• [REQUIRED WORK]
Only one stretch of the data below is wanted: the lines from the one with "Click the 实际像素" through the one with "Task: Expand すべて削除 dropdown for 送信済みアイテム", repeated exactly.

START RECORDS SUPPLIED

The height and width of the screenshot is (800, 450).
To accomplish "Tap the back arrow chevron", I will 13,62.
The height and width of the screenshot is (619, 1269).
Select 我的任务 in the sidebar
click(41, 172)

END RECORDS SUPPLIED
START RECORDS SUPPLIED

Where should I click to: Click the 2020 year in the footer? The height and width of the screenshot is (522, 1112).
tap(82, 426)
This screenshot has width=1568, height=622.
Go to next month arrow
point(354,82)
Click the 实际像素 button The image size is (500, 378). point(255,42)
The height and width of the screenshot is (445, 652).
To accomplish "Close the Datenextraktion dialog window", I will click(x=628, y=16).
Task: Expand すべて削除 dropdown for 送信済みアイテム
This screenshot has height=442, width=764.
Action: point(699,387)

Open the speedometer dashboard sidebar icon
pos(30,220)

END RECORDS SUPPLIED
START RECORDS SUPPLIED

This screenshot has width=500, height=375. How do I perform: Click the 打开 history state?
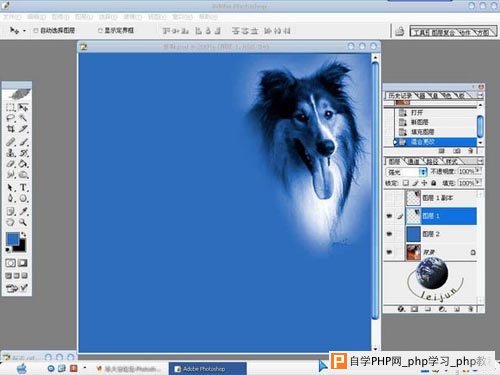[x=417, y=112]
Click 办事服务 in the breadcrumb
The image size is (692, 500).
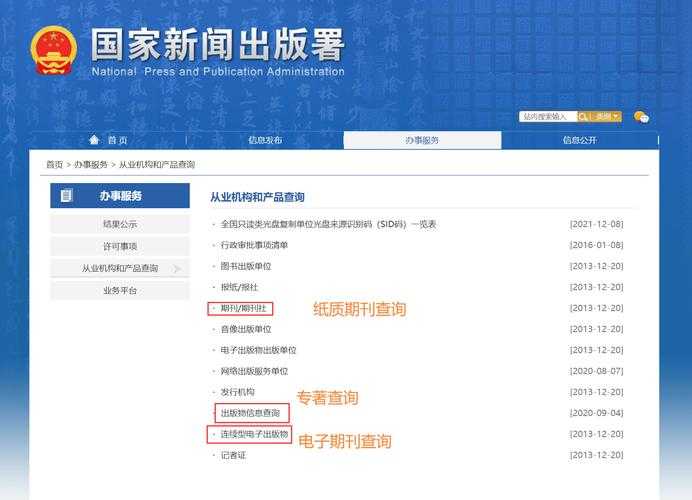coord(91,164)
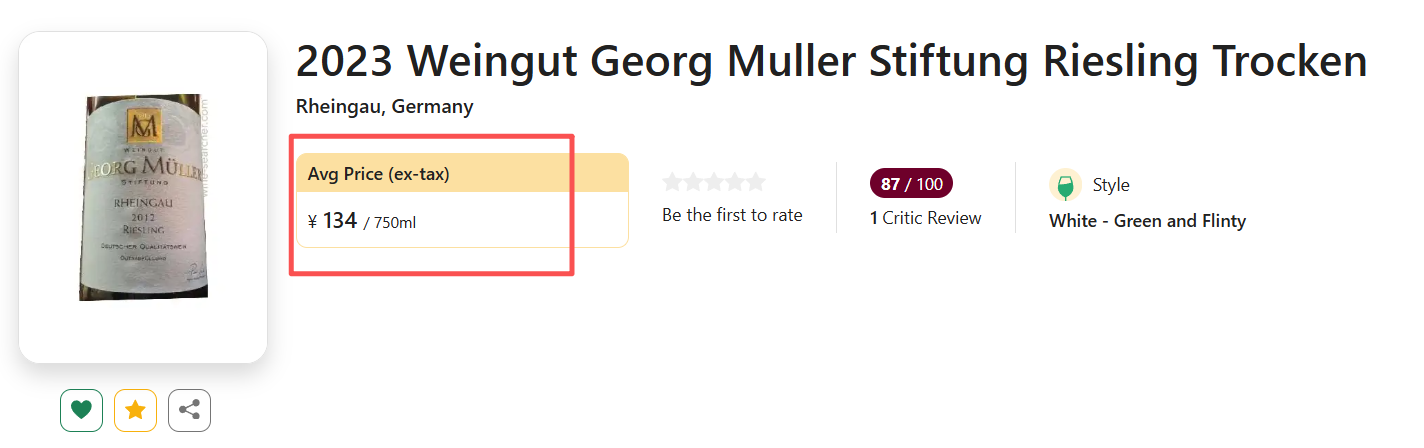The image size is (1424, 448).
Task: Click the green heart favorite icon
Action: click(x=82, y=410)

END RECORDS SUPPLIED

• [EXERCISE ANSWER]
Click the 实际像素 button The image size is (500, 378). point(255,42)
The height and width of the screenshot is (445, 652).
To accomplish "Close the Datenextraktion dialog window", I will click(x=628, y=16).
Task: Expand すべて削除 dropdown for 送信済みアイテム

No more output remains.